_DATA_
────────
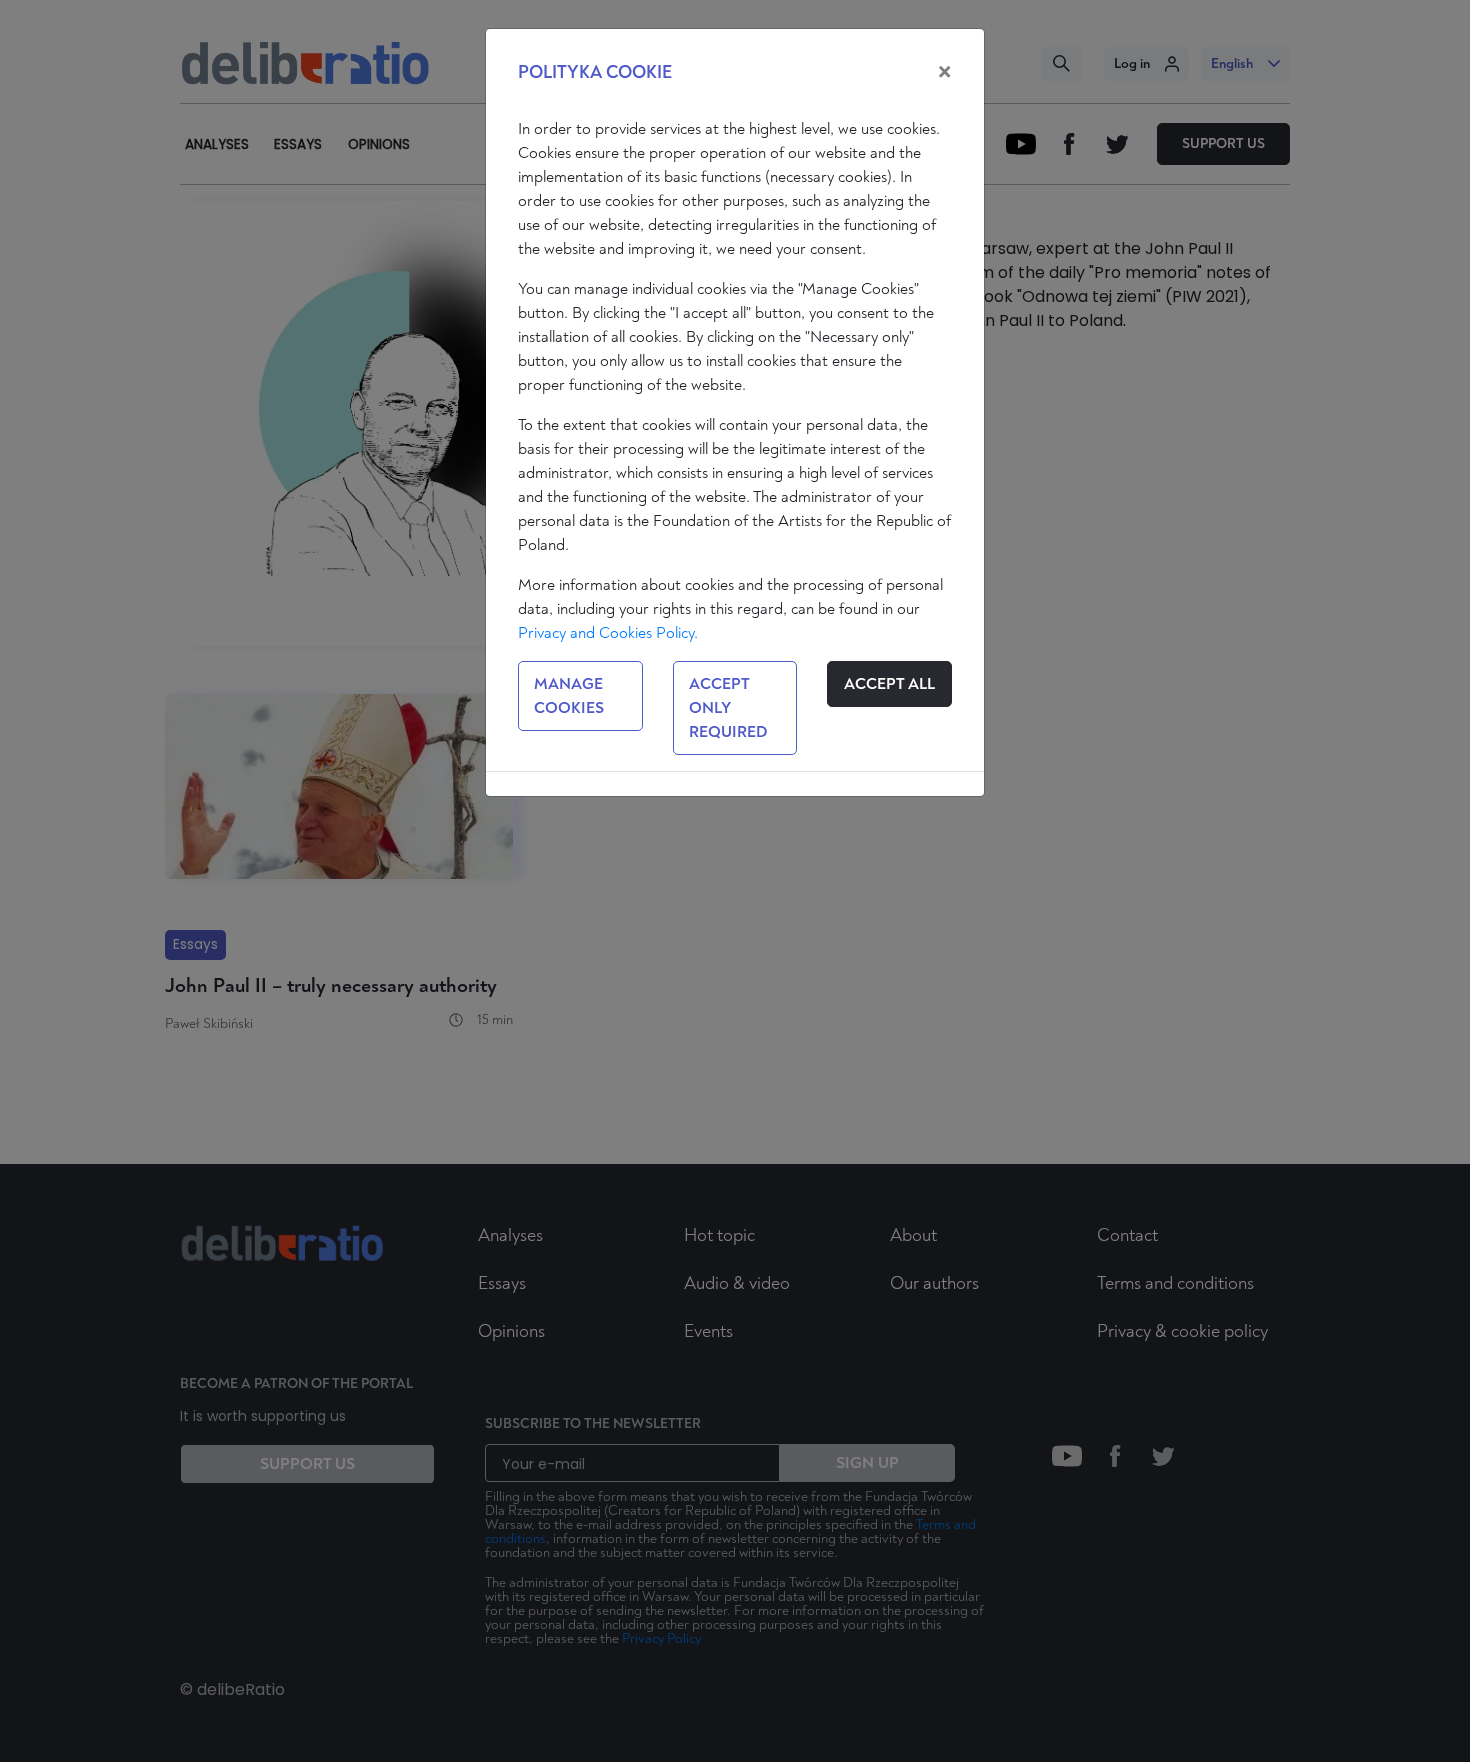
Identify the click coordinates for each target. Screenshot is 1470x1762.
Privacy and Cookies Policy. (608, 633)
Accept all (889, 684)
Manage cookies (569, 696)
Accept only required (728, 708)
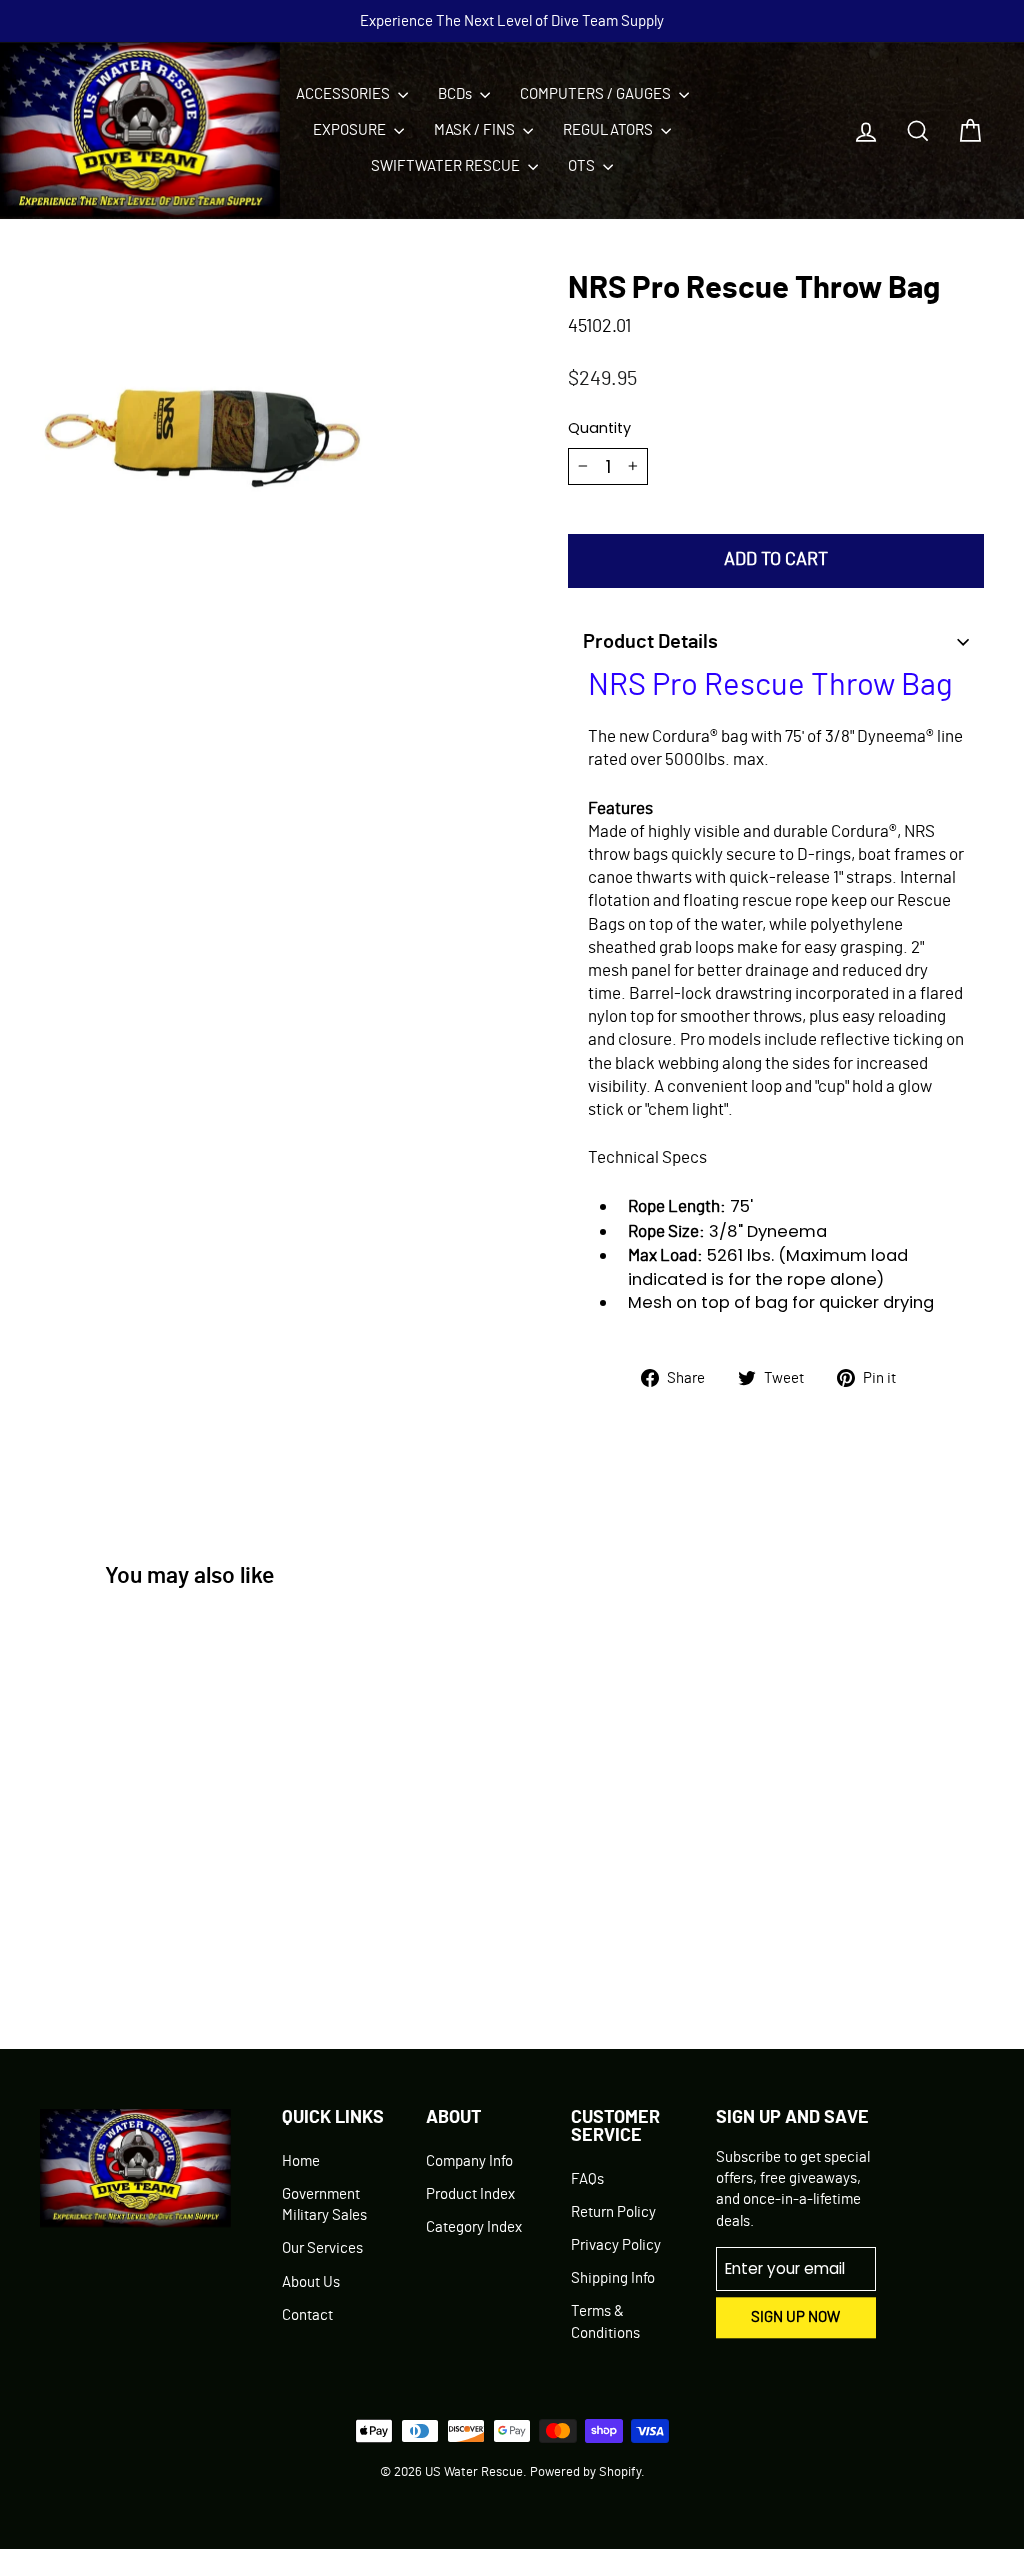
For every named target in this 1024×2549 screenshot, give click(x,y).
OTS (583, 166)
────────
_PROBLEM_
Could you reproduce the data above exactly, without its pictures?

_EXERCISE ANSWER_
Identify the click coordinates for each target. Screenshot is 1470x1762.
Privacy and Cookies Policy. (608, 633)
Accept all (889, 684)
Manage cookies (569, 696)
Accept only required (728, 708)
For every named target in this 1024×2549 screenshot, give click(x,y).
OTS (583, 166)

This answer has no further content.